Chinchillas should never be in temperatures higher than 80 degrees. 55-70 degrees is the ideal temperature for them. Keep your chinchilla out of direct sunlight and don’t let the room get too humid.
Signs of heat stroke in chinchillas:
high body temperature
breathing with their mouth open
Organ failure and brain injury can result from untreated heat stroke in chinchillas. If you suspect heat stroke, get your chinchilla to a vet immediately. They can safely monitor your chin while giving them emergency treatment.
If you suspect your chinchilla is overheating, take action to cool your chin off. Move them to a cooler room and turn up the air conditioning.
Having them lay on a cool tile could help them bring their temperature down as well. However, none of these actions will replace the emergency care a chinchilla needs if they are experiencing a heat stroke.
A respiratory infection is caused by a virus or bacteria. A respiratory infection can look like this:
wiping their nose
not eating or drinking
A healthy chinchilla kept in an optimal environment with low stress is less likely to catch a respiratory infection but it does happen! So keep an eye out for these symptoms.
Here are some conditions that contribute to respiratory infections:
crowded conditions with lots of chinchillas (viruses are contagious)
damp bedding or fleece (bacteria grow with moisture)
stress (weakens their immune system)
Young chinchillas are also more likely to get a respiratory infection as their immune system isn’t fully developed.
A veterinarian can test your chinchilla and determine if a bacteria or a virus is to blame. And then prescribe the appropriate treatment plan from there.

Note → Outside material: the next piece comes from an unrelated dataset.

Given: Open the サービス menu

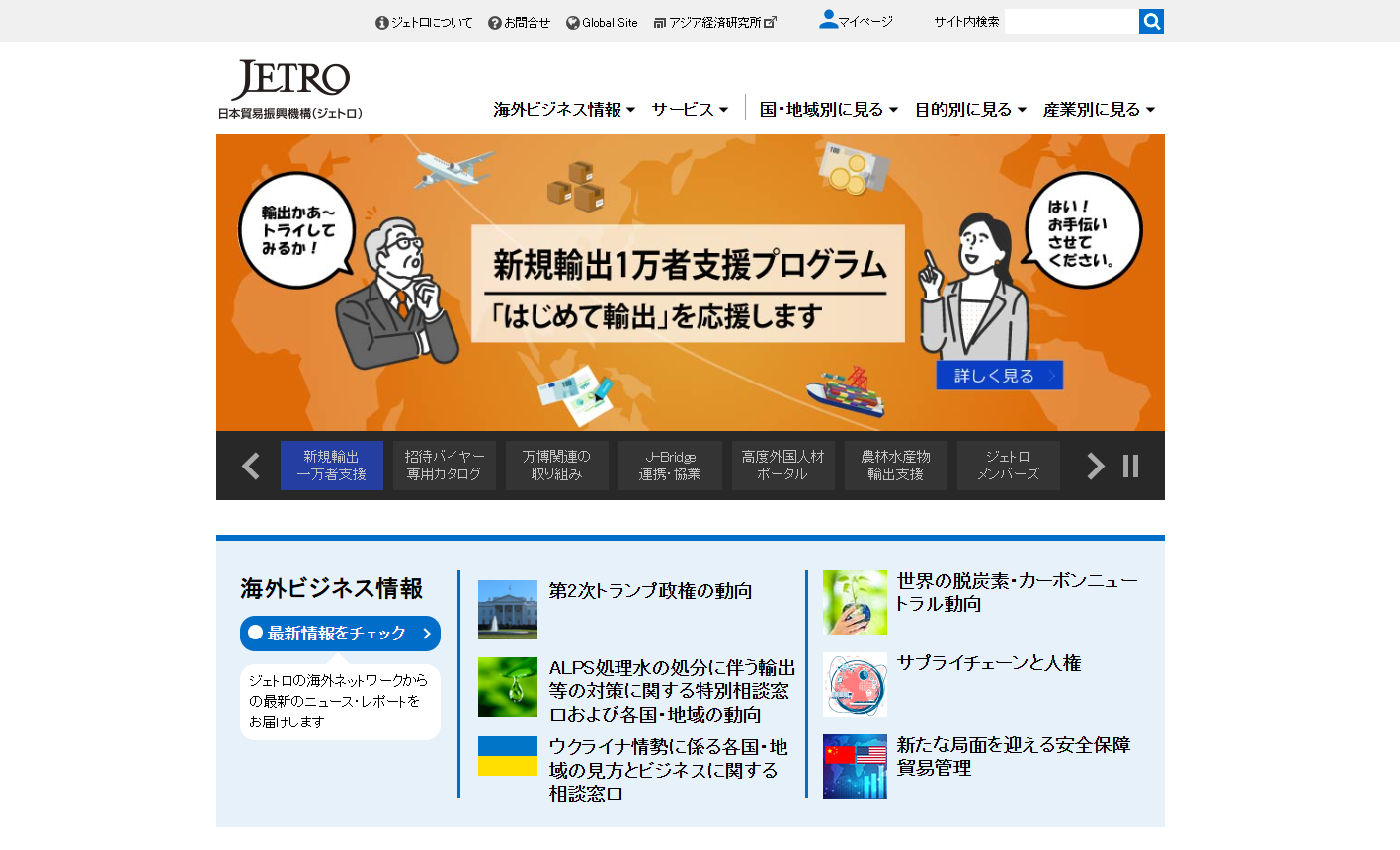Looking at the screenshot, I should click(x=689, y=110).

Ringworm is a common fungal skin infection among chinchillas. This causes hair loss and crusty scaly skin. This infection is very contagious and can infect other pets or people. This is why it’s especially important to get treatment for your chin right away.
A chinchilla with a mild infection may be treated with topical medication. More serious infections may need long-term oral prescriptions.

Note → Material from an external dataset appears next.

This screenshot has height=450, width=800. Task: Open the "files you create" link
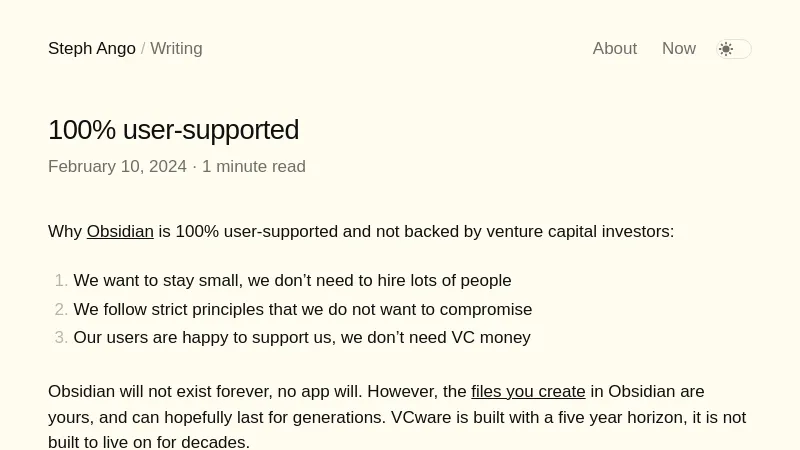click(528, 392)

Skin infections can occur when there’s too much moisture on the skin. It’s important to keep your chinchilla (and their cage) clean and dry. Make sure your chin doesn’t go too long without a dust bath as well!
If you have multiple chinchillas and you start to wonder, is my chinchilla sick, quarantine that chinchilla and clean the entire shared space to prevent the spread of any illness.
Have An Exotic Vet Ready
Not all veterinarians have experience with chinchillas. So it’s important to have an exotic vet picked out before you start to wonder, is my chinchilla sick? That way you don’t waste any time in an emergency situation and your chinchilla can get the help they need.
Even if your chinchilla is perfectly fine and your worry is a false alarm, it's not a big deal to check in with the vet. It’s always better to be safe than sorry.
What To Feed A Chinchilla Who Isn’t Feeling Well
Most healthy chinchillas will want to eat 1st or 2nd cutting Timothy hay as this provides a great amount of fiber and roughage for their teeth. However, when a chinchilla isn’t feeling well or they are in recovery, they may have an easier time eating 3rd cutting Timothy hay.
This hay has more leaves and fewer stems so it’s easier to chew. While this hay has less fiber than the earlier cuttings, the important thing is that your chinchilla keeps eating as much as they can. So when they need something easier, 3rd cutting will still get them fiber and important nutrients.
Oat hay is also a good option for keeping a chinchilla’s teeth down and fiber running through their system if they aren’t interested in their usual hay.
The important thing is that you keep trying something else when your chinchilla isn’t interested in eating. If their digestive system slows down, it can have a snowball effect that’s hard to break free from.
Chinchilla research is continuously growing! If you have any doubts or concerns contact your exotic vet.
We are not veterinarians, and none of our information should be construed as veterinary advice.